Welcome!

Machine Learning Authors: Pat Romanski, Elizabeth White, Yeshim Deniz, Rene Buest, Nate Vickery

Related Topics: Java IoT, Industrial IoT, Adobe Flex, Machine Learning , Recurring Revenue, Apache

Java IoT: Blog Feed Post

Debunking DRAM vs. Flash Controversy vis-a-vis In-Memory Processing

“Minimal” Performance Advantage of DRAM vs SSD

Wikibon produced an interesting material (looks like paid by Aerospike, NoSQL database recently emerged by resurrecting failed CitrusLeaf and acquihiring AlchemyDB, which product, of course, was recommended in the end) that compares NoSQL databases based on storing data in flash-based SSD vs. storing data in DRAM.

There are number of factual problems with that paper and I want to point them out.

Note that Wikibon doesn’t mention GridGain in this study (we are not a NoSQL datastore per-se after all) so I don’t have any bone in this game other than annoyance with biased and factually incorrect writing.

“Minimal” Performance Advantage of DRAM vs SSD
The paper starts with a simple statement “The minimal performance disadvantage of flash, relative to main memory…”. Minimal?

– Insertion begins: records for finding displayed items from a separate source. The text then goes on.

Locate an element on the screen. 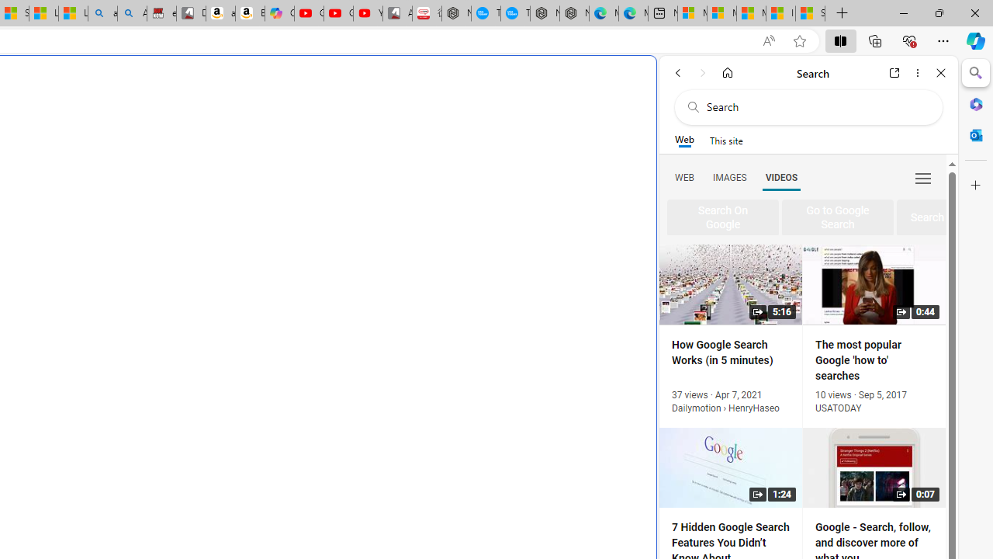  'Copilot' is located at coordinates (279, 13).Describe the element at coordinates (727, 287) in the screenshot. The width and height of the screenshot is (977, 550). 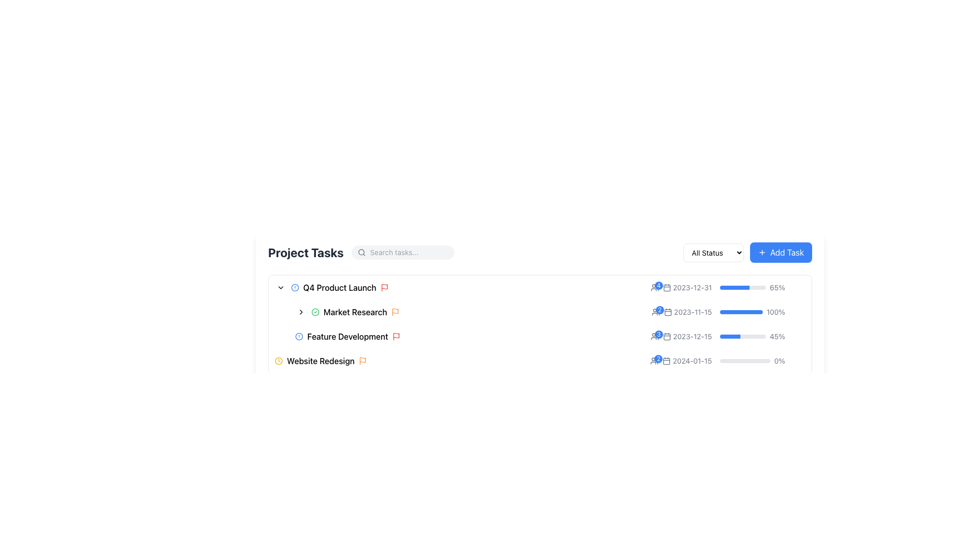
I see `progress and metadata from the progress bar indicating 65% completion for the task labeled 'Q4 Product Launch' with the date '2023-12-31' and the blue badge marked '4'` at that location.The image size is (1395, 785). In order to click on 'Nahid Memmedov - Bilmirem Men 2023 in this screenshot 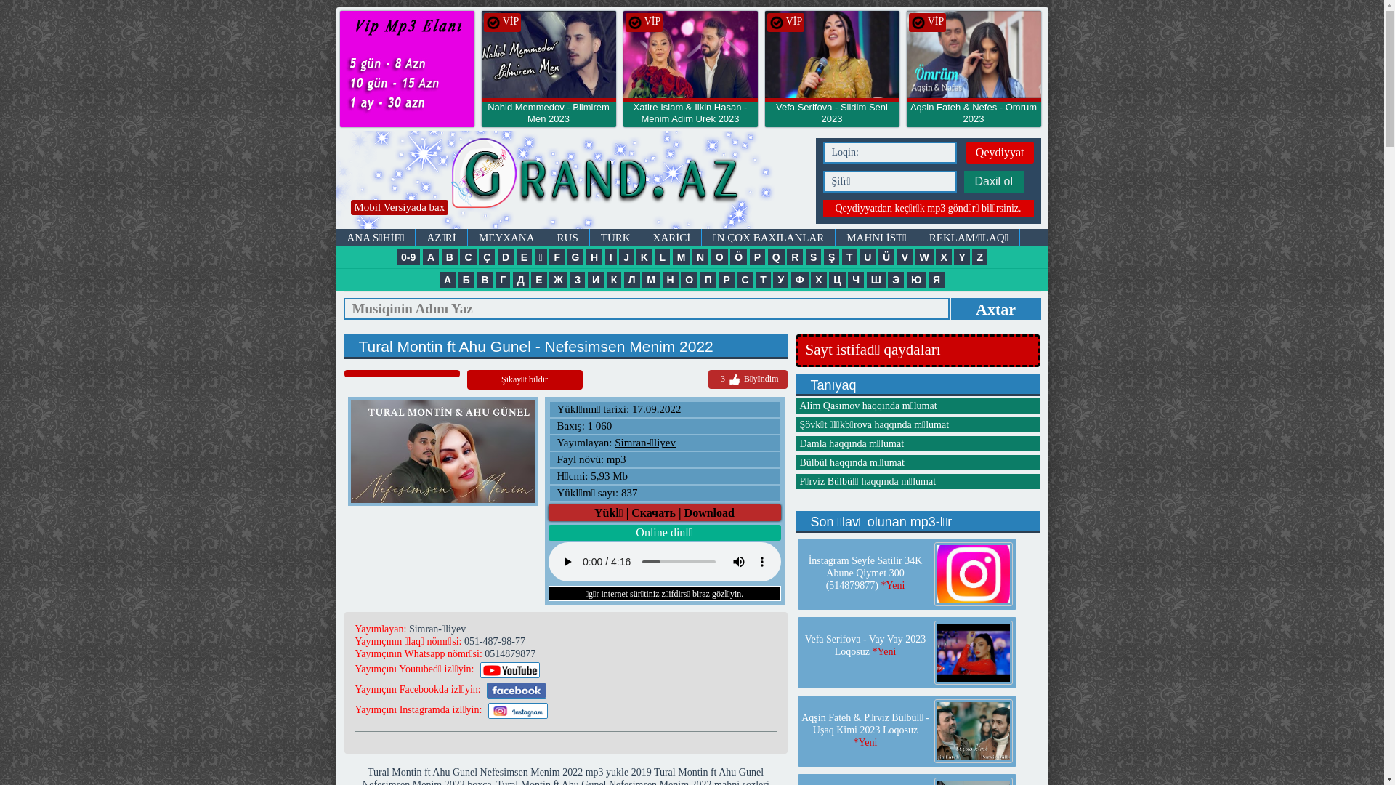, I will do `click(547, 118)`.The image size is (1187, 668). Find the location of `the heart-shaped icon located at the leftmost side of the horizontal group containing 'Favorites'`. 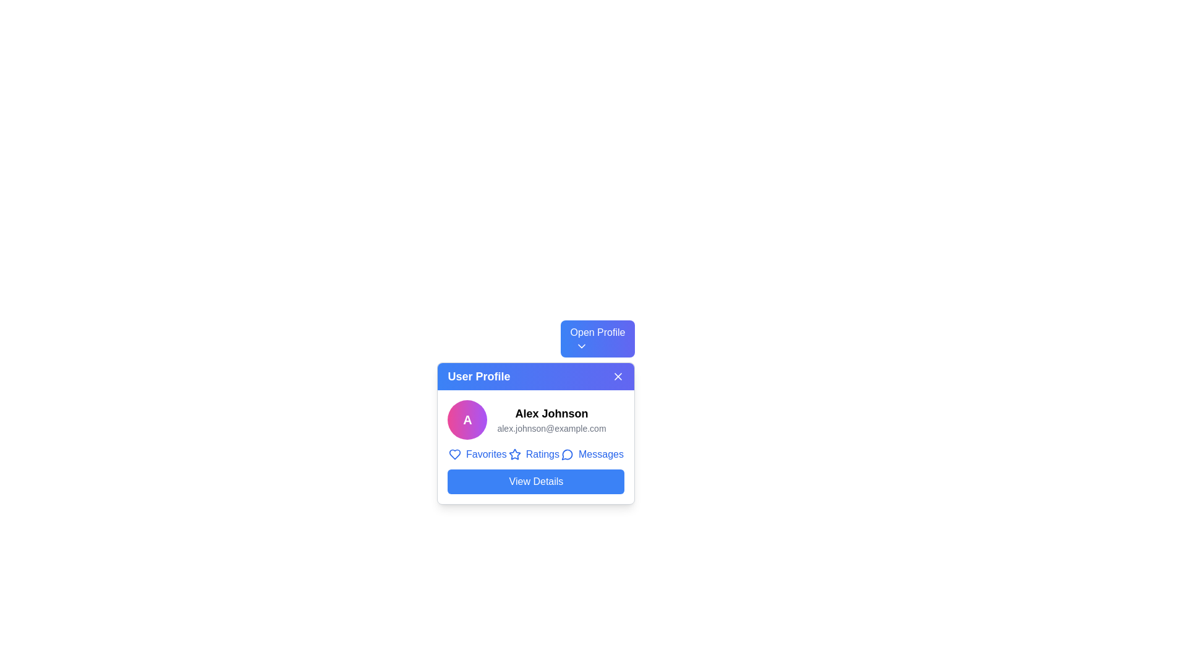

the heart-shaped icon located at the leftmost side of the horizontal group containing 'Favorites' is located at coordinates (454, 454).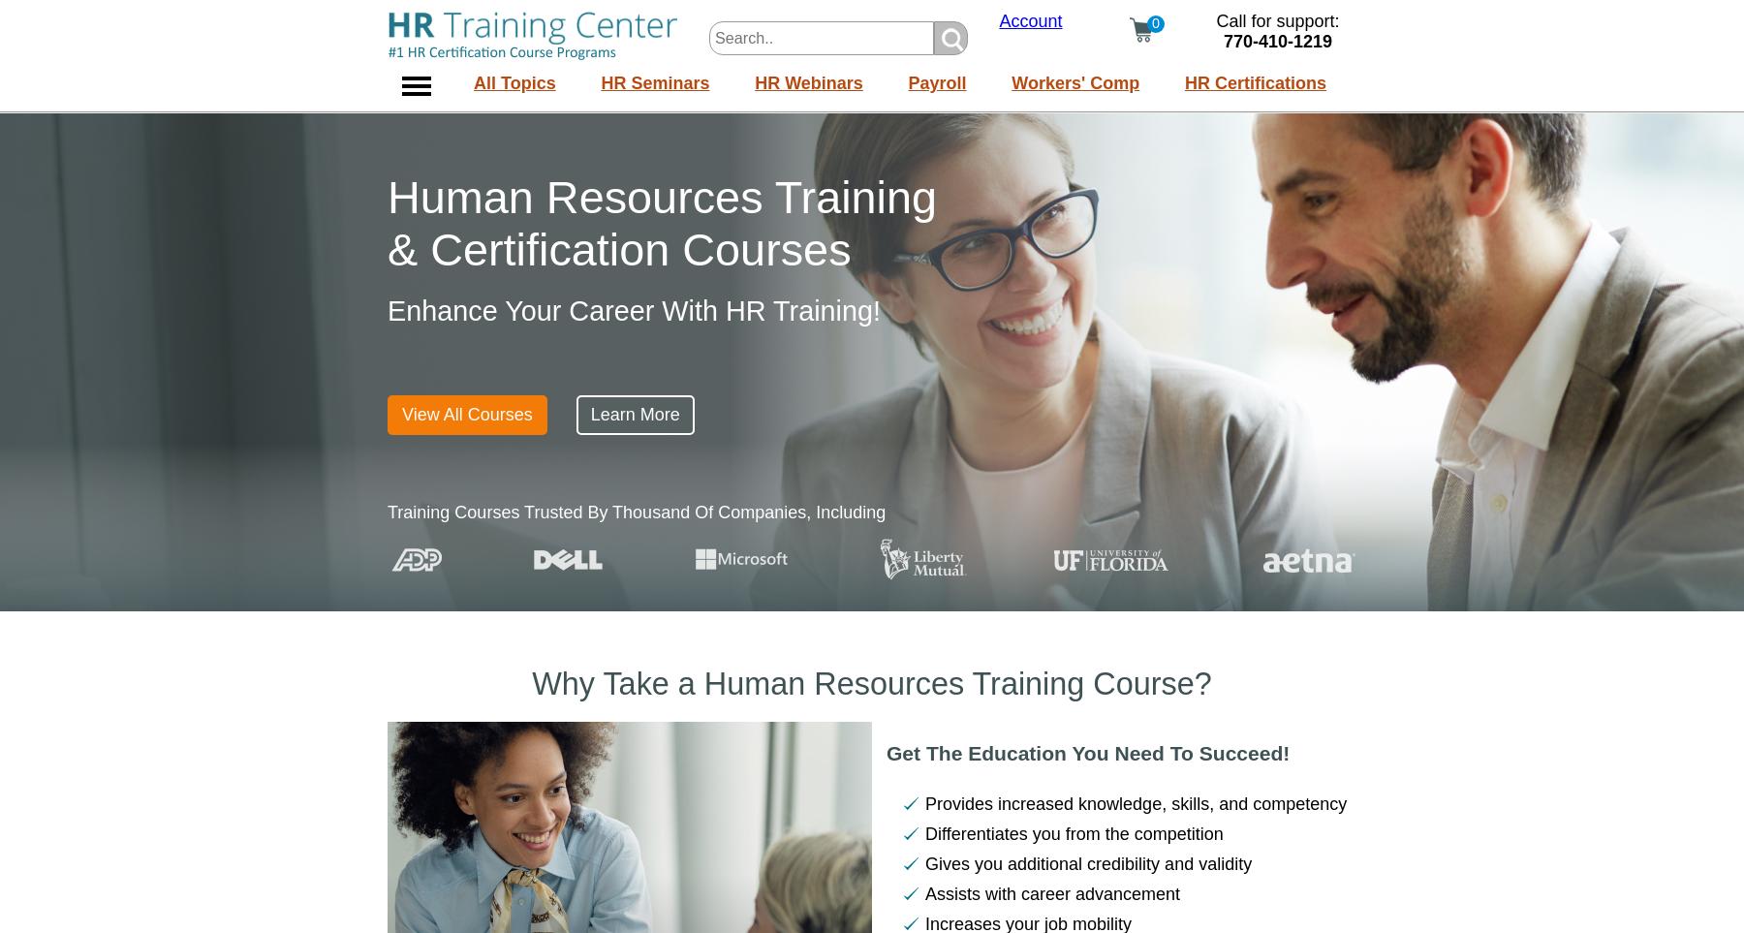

I’ve seen number of studies where performance difference between SSDs and DRAM range form 100 to 10,000 times. For example, this University of California, Berkeley study claims that SSD bring almost no advantage to the Facebook Hadoop cluster and DRAM pre-caching is the way forward.

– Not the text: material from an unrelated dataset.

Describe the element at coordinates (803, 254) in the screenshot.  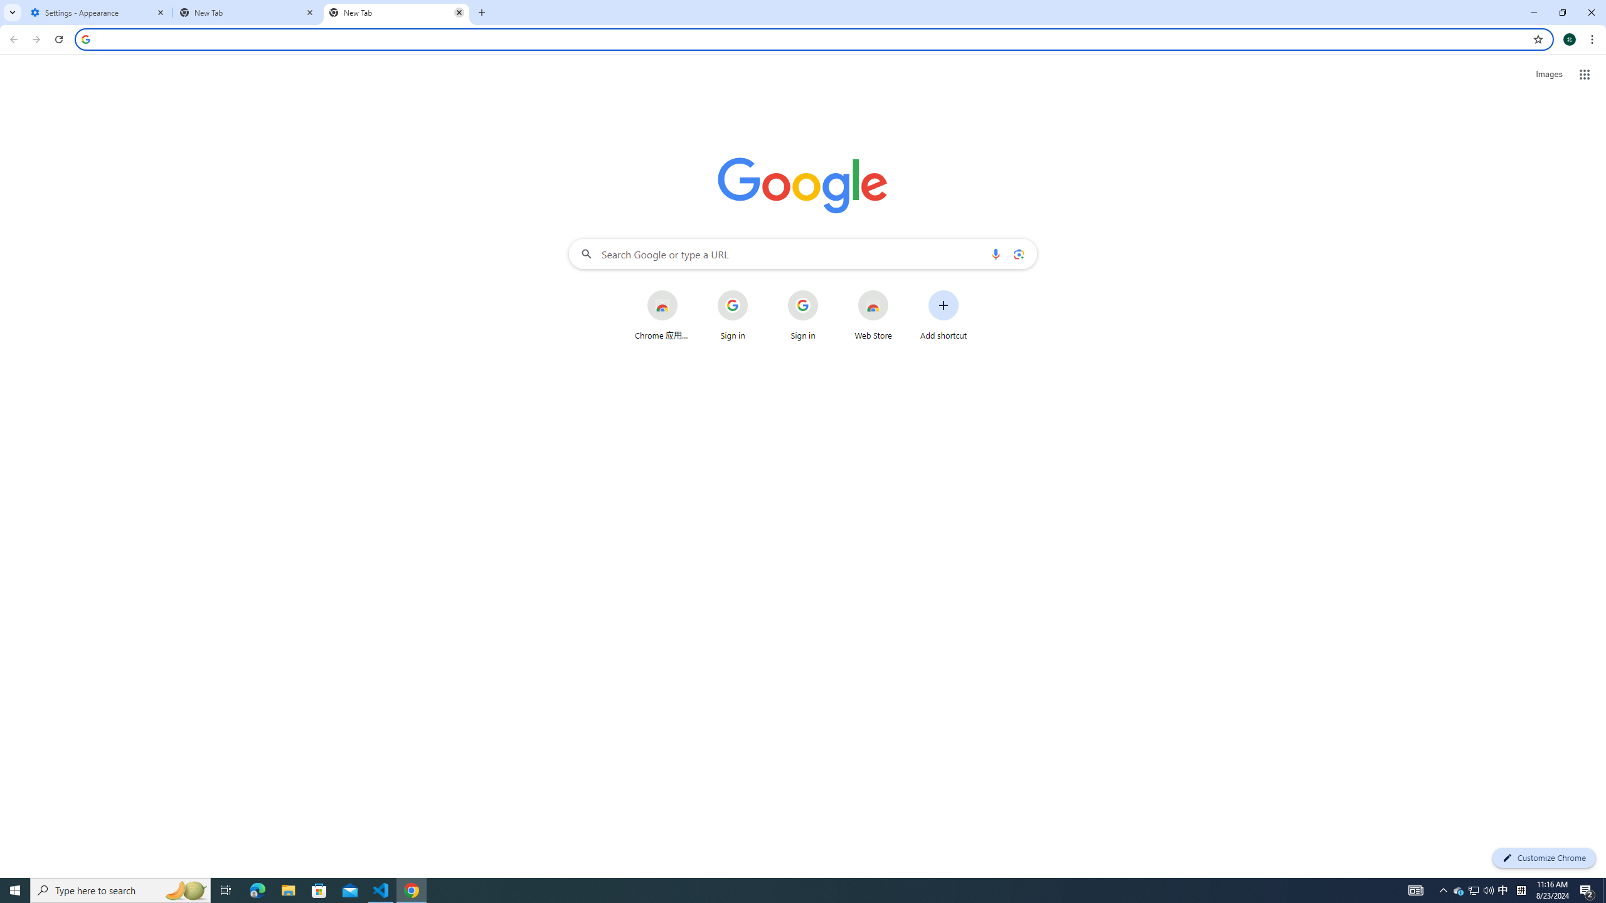
I see `'Search Google or type a URL'` at that location.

Let me provide even shorter explanation. Assuming we are dealing with Java – SSD devices are visible to Java application as typical block devices, and therefore accessed as such. It means that a typical object read from such device involves the same steps as reading this object from a file: hardware I/O subsystem, OS I/O subsystem, OS buffering, Java I/O subsystem & buffering, Java deserialization and induced GC. And… if you read the same object from DRAM – it involves few bytecode instructions – and that’s it.

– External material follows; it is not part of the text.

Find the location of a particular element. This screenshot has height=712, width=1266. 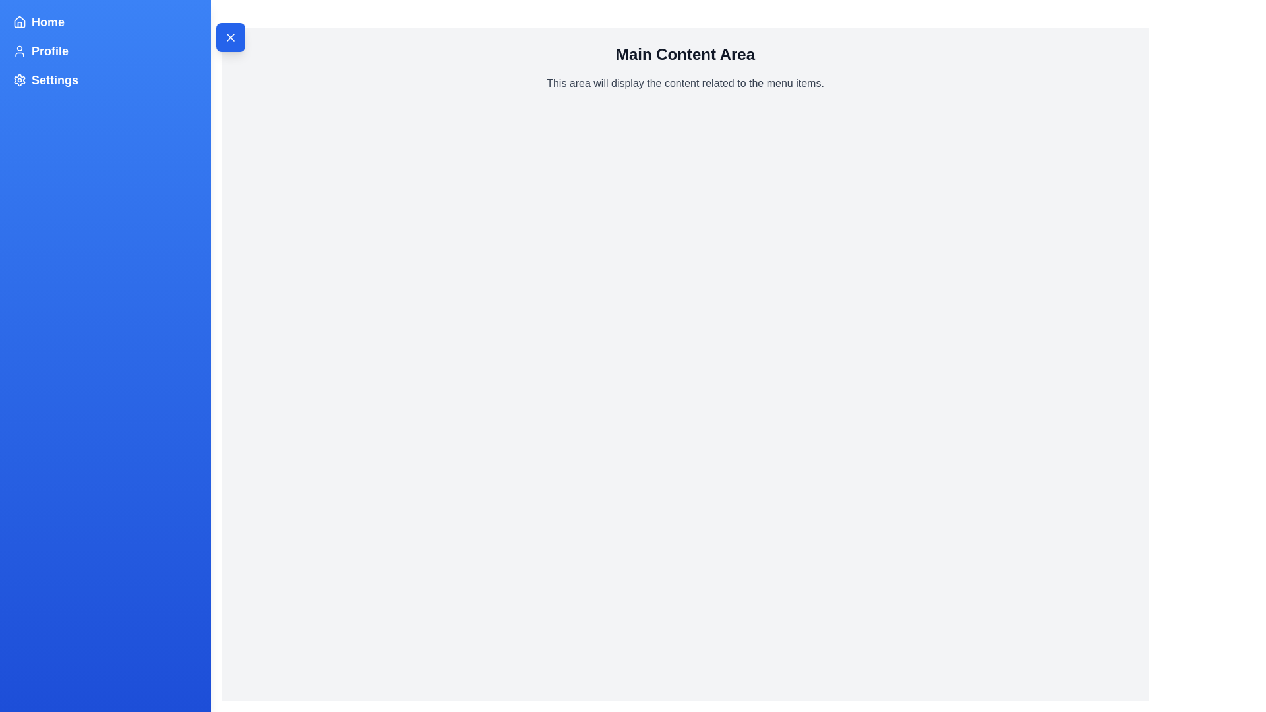

toggle button located at the top left corner of the screen to toggle the sidebar drawer is located at coordinates (231, 37).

Native C/C++ apps (like MongoDB) can take a slightly quicker route with memory mapped files (or various other IPC methods) – but the performance increase will not be significant (for obvious reason of needing to read/swap the entire pages vs. single object access pattern in DRAM).

Yet another recent technical explanation of the disadvantages of SSD storage can be found here (talking about Oracle’s “in-memory” strategy).

MongoDB, Cassandra, CouchDB DRAM-based?
Amid all the confusion on this topic it’s no wonder the author got it wrong. Neither MongoDB, Cassandra or CouchDB are in-memory systems. They are disk-based systems with support for memory caching. There’s nothing wrong with that and nothing new – every database developed in the last 25 years naturally provides in-memory caching to augment it’s main disk storage.

The fundamental difference here is that in-memory data systems like GridGain, SAP HAHA, GigaSpaces, GemFire, SqlFire, MemSQL, VoltDB, etc. use DRAM (memory) as the main storage medium and use disk for optional durability and overflow. This focus on RAM-based storage allows to completely re-optimized all main algorithms used in these systems.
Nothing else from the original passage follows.